本章从“单个智能体的设计”进一步走向“企业级生态”的视角,说明了一个企业级生态系统——智能体网格(agentic mesh) ——如何把分散的智能体绑定成一个安全、可观测、可信的整体。我们探讨了它的核心服务组件:注册表(registry) ,用于编目智能体、工具与工作区并支持发现;监控器(monitor) ,用于跟踪执行并通过交互 ID 与目标 ID 将各步骤串联起来;交互服务器(interactions server) ,用于发起并管理对话;市场(marketplace) ,提供带告警与“单一系统可视性”的用户友好界面;工作台(workbenches) ,简化智能体的创建与部署;以及代理层(proxy) ,负责强制执行认证与授权。我们还审视了贯穿全局的能力,例如用于认证与合规的信任框架、用于管理健康状况与性能的运维视图,以及覆盖从创建与注册到监控、认证、更新与退役的全生命周期管理。这些组件共同把一组智能体转化为一个连贯的企业平台,从而在规模化条件下实现协作、治理与可靠性。
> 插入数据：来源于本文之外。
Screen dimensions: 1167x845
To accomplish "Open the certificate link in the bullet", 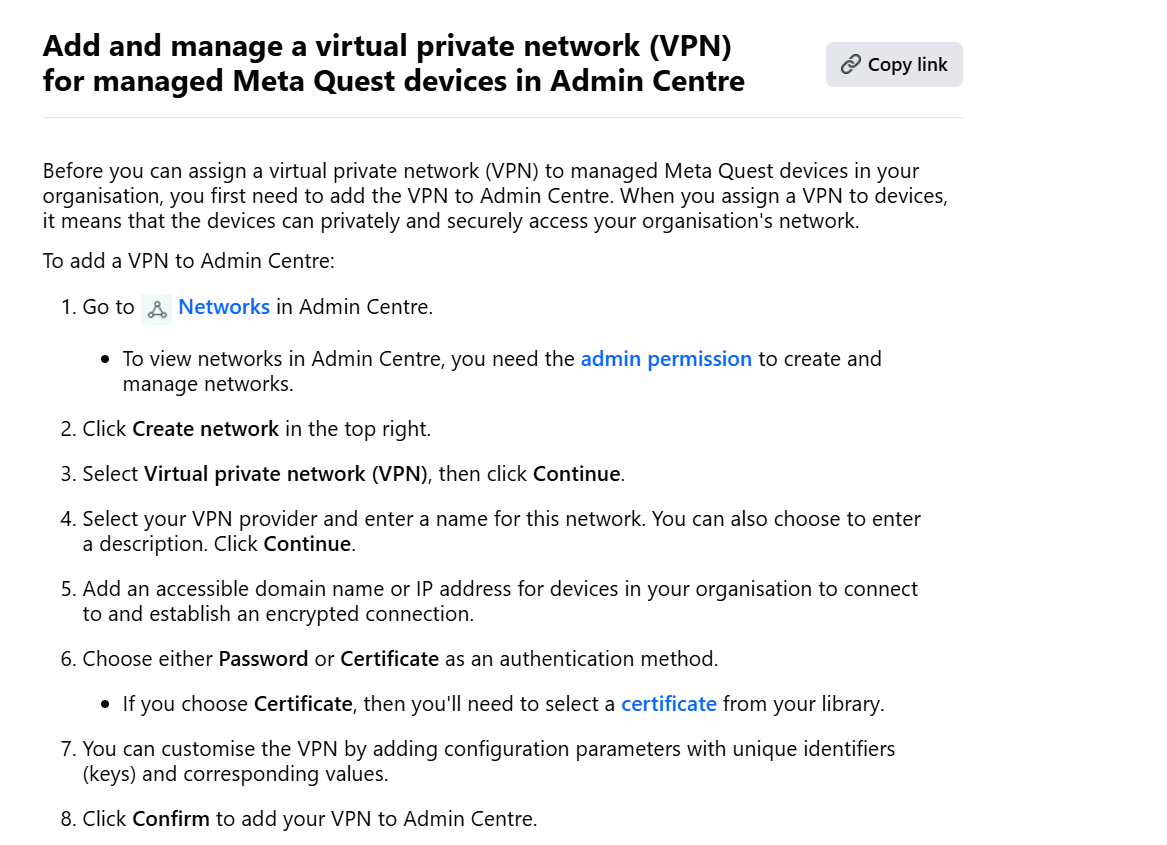I will click(x=668, y=704).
第 8 章将把重点从架构转向体验:它会依次讲解单点登录(SSO) 以及端到端继承的角色体系、用于快速定位与上手的首页视图,以及一个双边市场——消费方发现经过审核的智能体,创作者则以版本与可见性控制的方式发布智能体。随后,它会介绍面向消费者、创作者、信任与运维人员的工作台:展示用户如何与智能体聊天或在共享工作区中协作,生产者如何发布与认证,以及运维者如何观测并控制执行,把网格的安全、治理与可靠性落到一个可实践、可扩展的 UX 之中。